Tradeswomen Inc.’s relationship with ERA continued after I left the board, but the new board of directors had different ideas about the mission and goals of the law firm. They eschewed any activities not related to policy and litigation. ERA had been the leader in building coalitions within the civil rights community. For a small organization and constituency like tradeswomen, association with a larger civil rights community was necessary to achieve even notice, let alone long-term change. We felt privileged to be part of coalitions working to achieve racial and gender justice.
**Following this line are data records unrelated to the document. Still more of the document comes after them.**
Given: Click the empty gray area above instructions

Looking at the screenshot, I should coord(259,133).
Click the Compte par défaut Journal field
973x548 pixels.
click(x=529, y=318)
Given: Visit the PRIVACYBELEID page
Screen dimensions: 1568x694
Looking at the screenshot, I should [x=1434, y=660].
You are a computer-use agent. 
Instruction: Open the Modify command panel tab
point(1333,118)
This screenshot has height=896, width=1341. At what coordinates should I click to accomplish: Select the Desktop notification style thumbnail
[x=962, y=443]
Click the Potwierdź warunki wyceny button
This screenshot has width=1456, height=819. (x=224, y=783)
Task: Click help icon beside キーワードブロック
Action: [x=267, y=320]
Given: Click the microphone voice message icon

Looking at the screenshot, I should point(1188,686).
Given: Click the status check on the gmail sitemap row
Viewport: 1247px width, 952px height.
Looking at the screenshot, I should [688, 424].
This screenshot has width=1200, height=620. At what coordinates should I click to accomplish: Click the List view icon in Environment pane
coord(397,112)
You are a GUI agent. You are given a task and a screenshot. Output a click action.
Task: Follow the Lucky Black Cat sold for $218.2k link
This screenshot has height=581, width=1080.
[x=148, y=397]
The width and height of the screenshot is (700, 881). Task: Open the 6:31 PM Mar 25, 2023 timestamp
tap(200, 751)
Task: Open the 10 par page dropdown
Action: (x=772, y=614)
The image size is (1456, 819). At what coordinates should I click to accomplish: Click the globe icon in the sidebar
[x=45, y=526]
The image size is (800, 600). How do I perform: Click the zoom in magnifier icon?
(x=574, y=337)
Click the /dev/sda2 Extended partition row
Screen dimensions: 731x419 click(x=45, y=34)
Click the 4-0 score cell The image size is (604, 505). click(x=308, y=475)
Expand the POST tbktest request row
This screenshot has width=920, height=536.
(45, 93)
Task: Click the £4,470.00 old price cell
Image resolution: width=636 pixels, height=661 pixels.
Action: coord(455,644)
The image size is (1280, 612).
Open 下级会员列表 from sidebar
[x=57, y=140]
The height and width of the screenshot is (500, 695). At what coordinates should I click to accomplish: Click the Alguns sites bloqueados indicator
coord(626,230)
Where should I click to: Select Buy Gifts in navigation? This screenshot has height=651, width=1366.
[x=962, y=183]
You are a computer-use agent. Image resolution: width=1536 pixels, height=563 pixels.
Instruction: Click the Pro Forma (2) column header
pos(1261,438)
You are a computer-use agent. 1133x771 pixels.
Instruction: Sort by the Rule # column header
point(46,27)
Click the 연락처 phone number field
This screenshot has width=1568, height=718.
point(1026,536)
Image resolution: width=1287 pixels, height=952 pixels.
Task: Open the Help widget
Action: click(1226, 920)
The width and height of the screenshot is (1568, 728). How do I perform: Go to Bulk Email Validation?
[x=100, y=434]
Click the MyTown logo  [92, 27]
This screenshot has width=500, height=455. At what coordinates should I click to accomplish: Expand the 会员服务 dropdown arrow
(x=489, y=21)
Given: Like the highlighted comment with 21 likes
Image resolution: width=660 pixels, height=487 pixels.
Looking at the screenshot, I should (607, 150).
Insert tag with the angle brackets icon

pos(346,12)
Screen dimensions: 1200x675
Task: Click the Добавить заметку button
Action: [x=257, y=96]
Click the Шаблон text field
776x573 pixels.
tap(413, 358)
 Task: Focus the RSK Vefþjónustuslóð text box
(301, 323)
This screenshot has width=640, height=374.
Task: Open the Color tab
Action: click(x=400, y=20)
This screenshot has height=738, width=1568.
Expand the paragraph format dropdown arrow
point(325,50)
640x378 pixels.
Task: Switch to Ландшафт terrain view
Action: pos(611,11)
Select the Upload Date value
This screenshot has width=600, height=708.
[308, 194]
Also, all of us were aware that the power of organizations like ours was concentrated in the East. We were doing amazing work out here in the West, but few policy makers noticed. 

Noticed by Ford 

Tradeswomen continued to push ERA to help us fight discrimination in the building trades, and we got a chance at new programs when the Ford Foundation took notice in the early 2000s. The program manager was a friend of someone and that’s how we got an interview with her. ELC was also interested in the promised $600K. Tradeswomen participated in meetings, but program ideas seemed vague. We kept trying to get a better sense of them. The ERA rep who was working with us came with us to Denver for a national tradeswomen conference. All was happy. We were sisters in struggle. Only later did we find out that ERA was awarded the money with no stipulations to create programs for tradeswomen. We felt used by ERA. ELC got left out of the loop and this resulted in strained relations between the two law firms. Some staffers cut ties with ERA entirely. All over money. Of course, Tradeswomen had learned this lesson in the past. Funders, and especially the federal government, make all of our organizations compete for a tiny sum of money they allocate to programs. 

Lessons for the Future

What did we learn from our years’-long collaboration with ERA and ELC? 

*Small organizations like Tradeswomen need to find partners. We can’t do it alone.

*Litigation can be crucial to civil rights movements, but cannot be the only tactic.

*Relationships are important, more important than money. 

*In our “classless society” class is still a thing.